*Task statement:* Write down exactly what lies from the line containing "Image resolution: width=1275" to the end of the records, inclusive, and omit the pictures.

*Given data:*
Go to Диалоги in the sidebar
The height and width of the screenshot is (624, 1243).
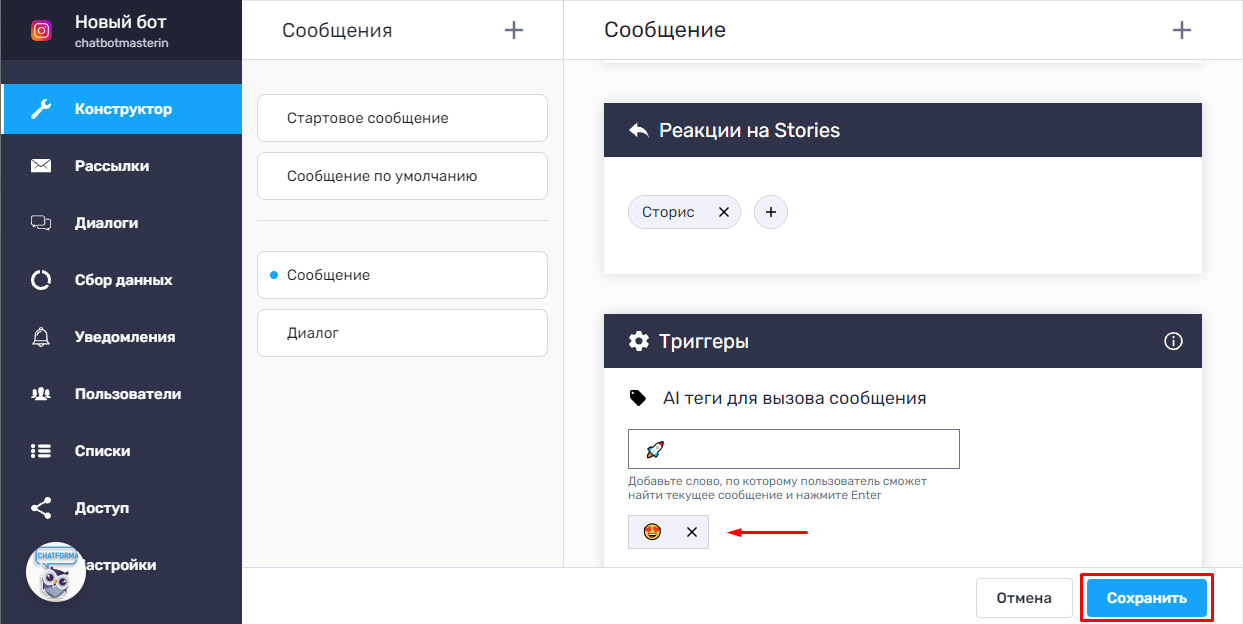point(106,223)
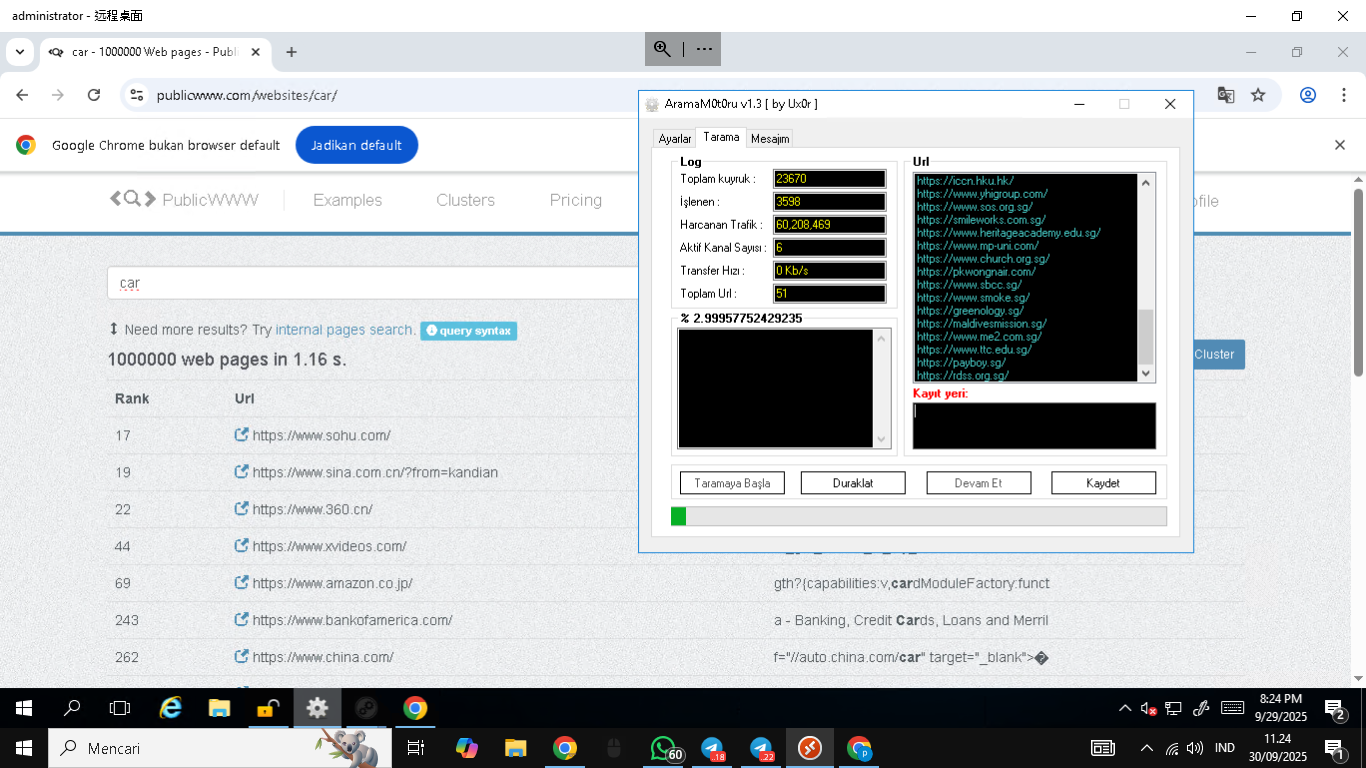Open a new Chrome tab with plus icon
The image size is (1366, 768).
click(291, 52)
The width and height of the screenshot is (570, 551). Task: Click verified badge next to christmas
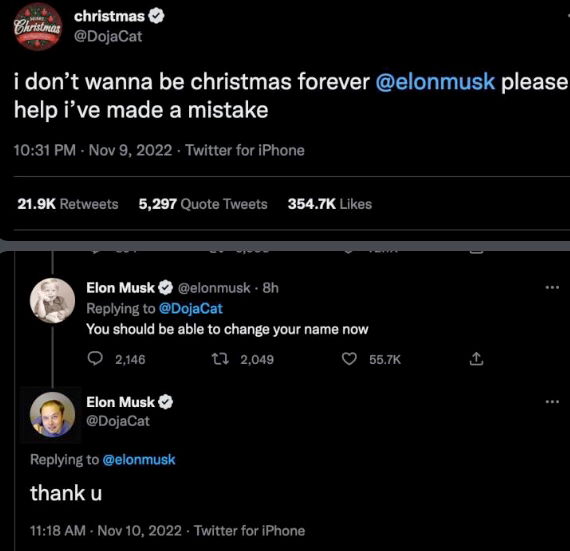(157, 16)
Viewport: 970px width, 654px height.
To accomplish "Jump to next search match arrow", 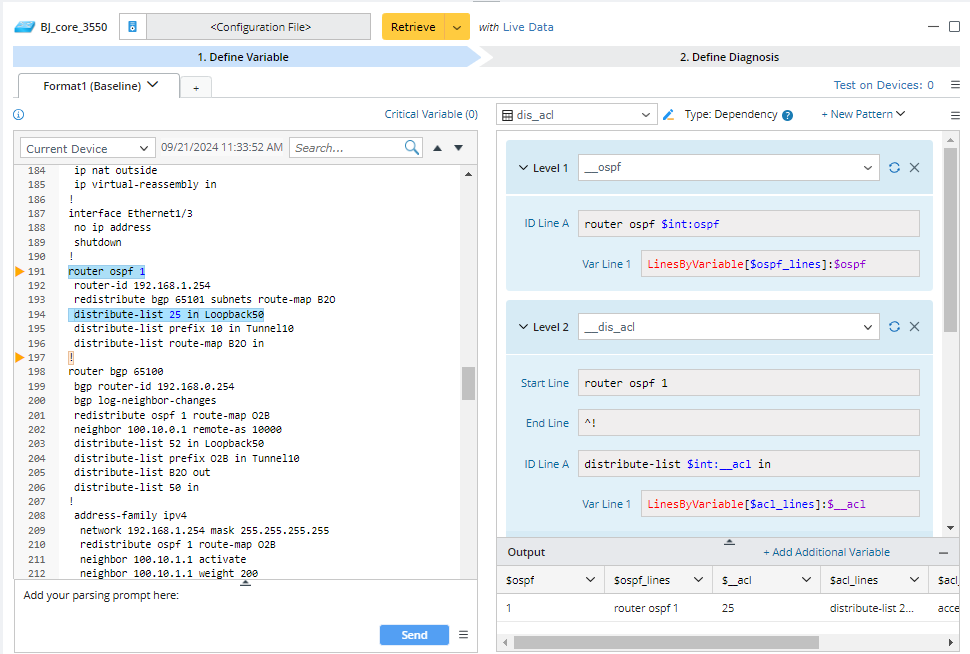I will 459,148.
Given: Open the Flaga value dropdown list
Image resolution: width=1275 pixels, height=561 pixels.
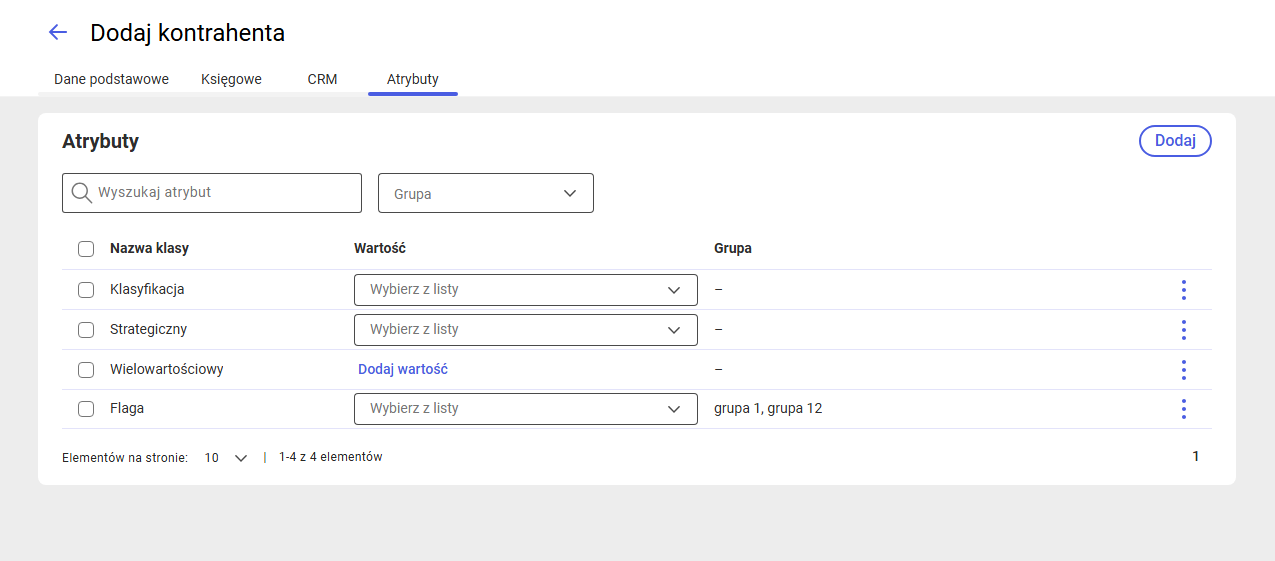Looking at the screenshot, I should (526, 409).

*Written solution:*
Image resolution: width=1275 pixels, height=561 pixels.
Looking at the screenshot, I should (526, 409).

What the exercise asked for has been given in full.